GOAL 1: From the passage on the Bears' defense, copy verbatim the portion that begins with the words "(Then again, why" and ends after "Bears current personnel.".

DOCUMENT PASSAGE:
The answer can be summed up in two words: Jared Allen.

(Yes, he isn’t a rookie)

I acknowledge, I’m that guy you make fun of for suggesting the Bears use their first-round pick on another defensive end. I mock them too. Why on earth would the Bears spend a high draft choice on a position that is by no means a weakness when they have arguably the worst offensive line in the league and a receiving core that can be labeled average when being kind? Very, very kind. As previously established, Jerry Angelo has made some earth-shatteringly abysmal picks in round 1 (see Haynes, Michael). He also has a propensity to trade down when the Bears have a mid-to-high draft pick (in the 2012 NFL Draft the Bears can pick 19th).

Instead of selecting an unproven rookie (or more picks), why not spend a few draft choices on a veteran who has recorded double digit sacks in every year except his first and third years in the league? Eliminate the risk of the unknown for a proven commodity. Why not pair Julius Peppers, the most physically gifted defensive lineman in the NFL, with the NFL sack leader? Think about it, who does the offense double-team? Peppers? Allen runs free. Allen? Peppers eats the entire backfield. Double them both? Henry Melton and Stephen Paea can only dream.

Lovie Smith states the Bears are not an entirely Cover-2 based defense. But they do play it a large percentage of the time. The Bears cornerbacks (as Zach Bowman proved three times in Week 16 against Green Bay) tend to struggle when placed in man-to-man assignments (with exception of Charles Tillman, who finally made his first Pro Bowl, an accolade long overdue). And in 2012, for the ninth time in nine years, Lovie Smith will start the season with at least one new starting safety. So why not take the pressure off those players?

(Then again, why not sign a big-name free-agent wide receiver to help quarterback Jay Cutler? Or an offensive lineman to keep him upright?)

It has been my opinion for years that the Cover-2 should be renamed the Pressure-4 for the sole reason that if you’re front four does not “pressure” the quarterback, it is doomed to fail. Admittedly there are holes in the coverage scheme and with enough time those holes can be exploited. On the opposite side of the spectrum, when the quarterback is under duress, turnovers happen more frequently than superfluous analysis about Tim Tebow. It is high risk, high reward. Lovie Smith has done an admirable job with decent-yet-not-elite talent but there have been too many lapses against teams with good offenses (Green Bay and New Orleans) and certain systems (Seattle and New England) that cannot be overcome with the Bears current personnel.

RECORDS FOR THIS EXERCISE:
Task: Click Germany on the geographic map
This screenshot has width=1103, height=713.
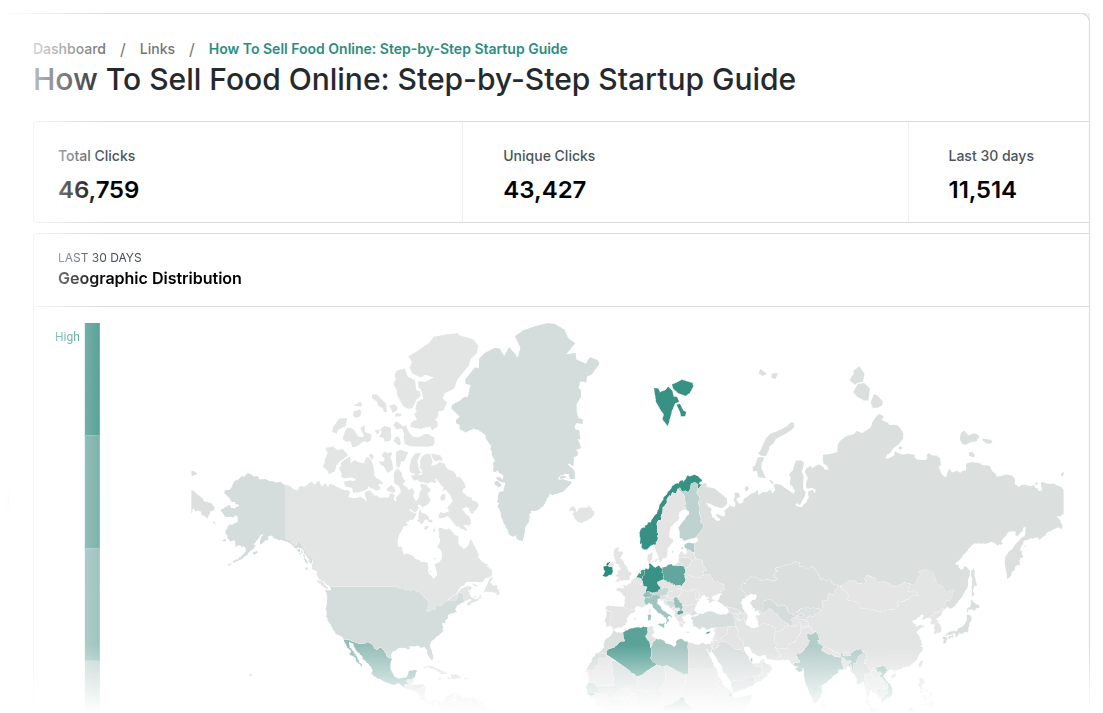Action: tap(652, 578)
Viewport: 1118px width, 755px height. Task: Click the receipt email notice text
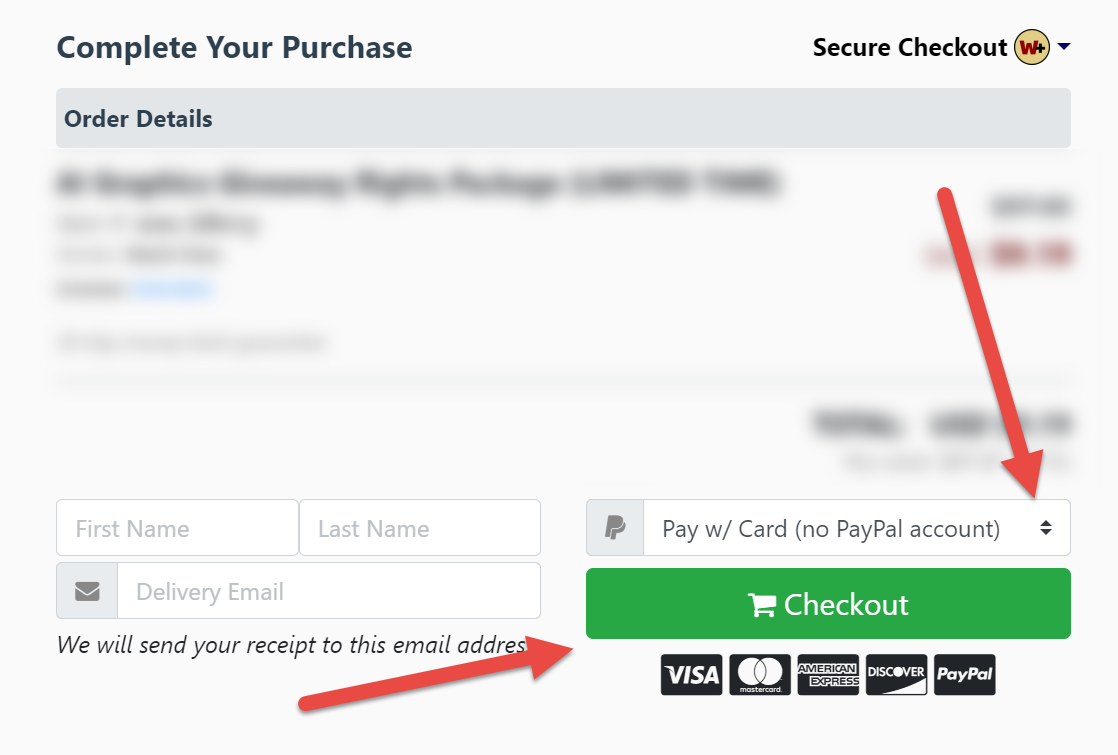click(x=290, y=645)
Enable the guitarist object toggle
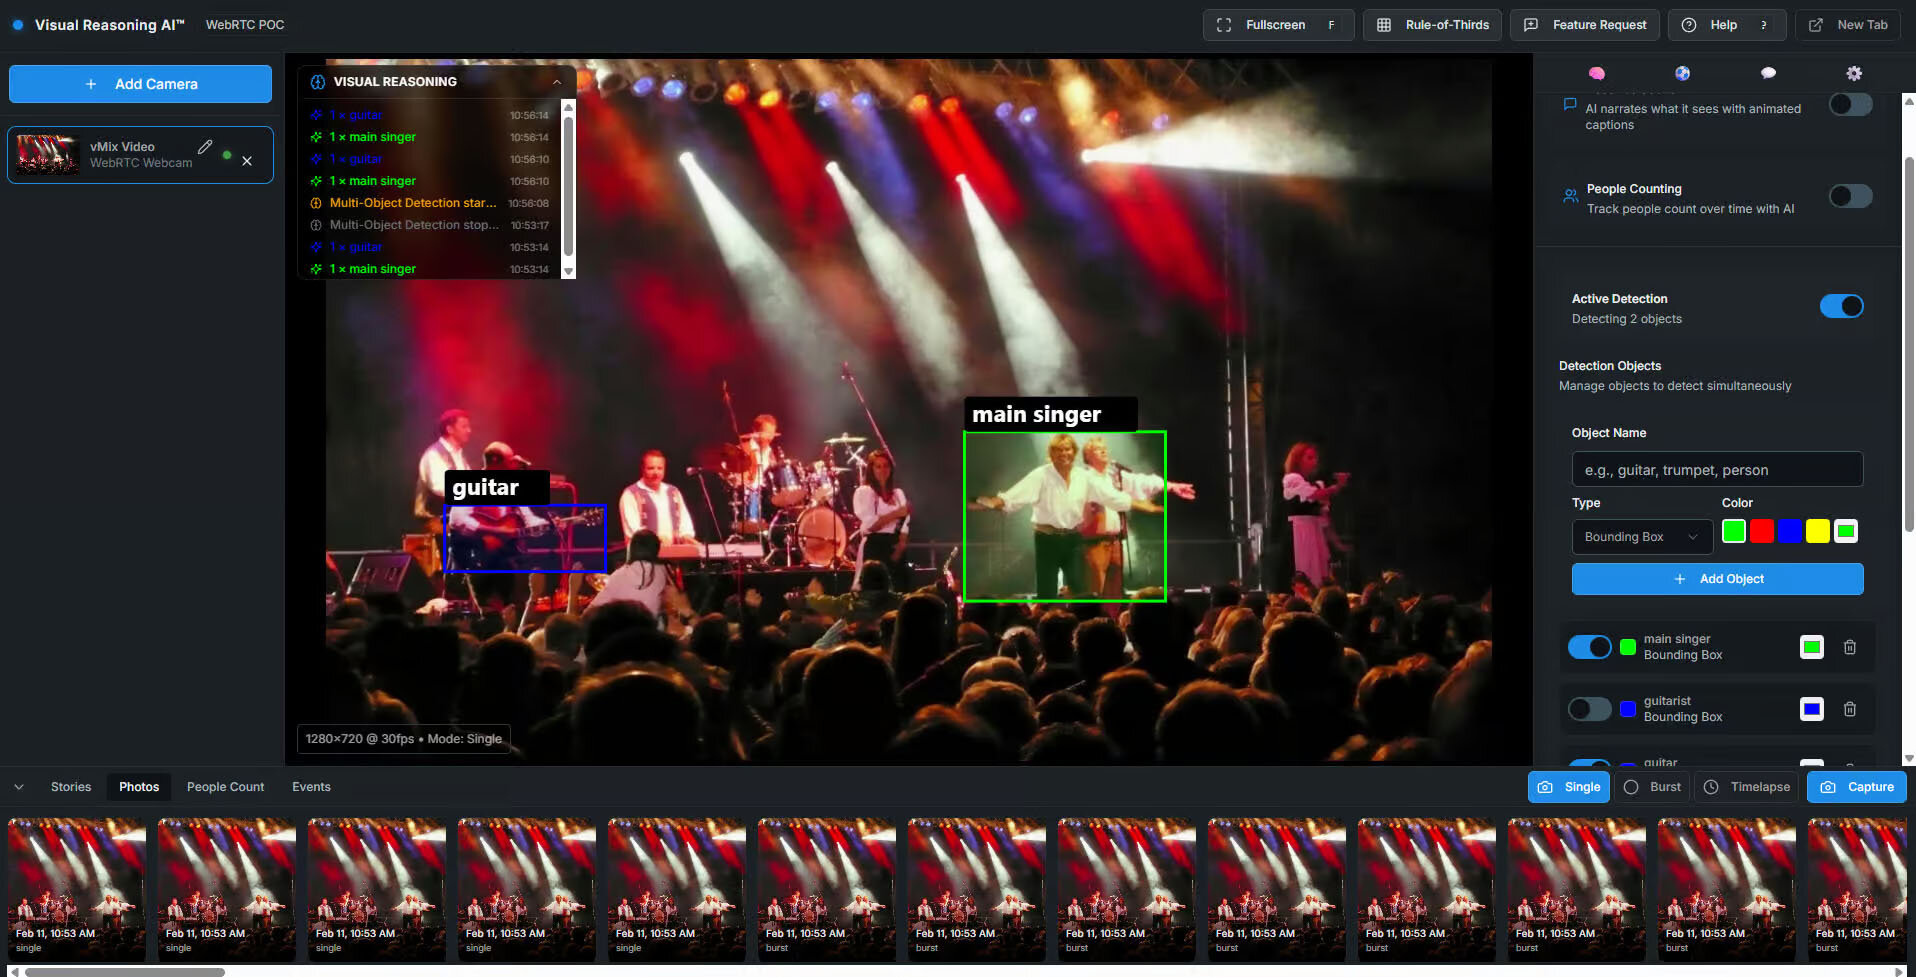The image size is (1916, 977). (1589, 709)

GOAL 2: Repeat the records verbatim, starting at the line that contains "Viewport: 1118px width, 755px" and ending after the last line of the records. Leave the pictures out of your answer.

FULL SOLUTION 1:
(Then again, why not sign a big-name free-agent wide receiver to help quarterback Jay Cutler? Or an offensive lineman to keep him upright?)

It has been my opinion for years that the Cover-2 should be renamed the Pressure-4 for the sole reason that if you’re front four does not “pressure” the quarterback, it is doomed to fail. Admittedly there are holes in the coverage scheme and with enough time those holes can be exploited. On the opposite side of the spectrum, when the quarterback is under duress, turnovers happen more frequently than superfluous analysis about Tim Tebow. It is high risk, high reward. Lovie Smith has done an admirable job with decent-yet-not-elite talent but there have been too many lapses against teams with good offenses (Green Bay and New Orleans) and certain systems (Seattle and New England) that cannot be overcome with the Bears current personnel.

FULL SOLUTION 2:
Viewport: 1118px width, 755px height. Task: Click the receipt email notice text
click(x=290, y=645)
Enable the guitarist object toggle
The image size is (1916, 977). (1589, 709)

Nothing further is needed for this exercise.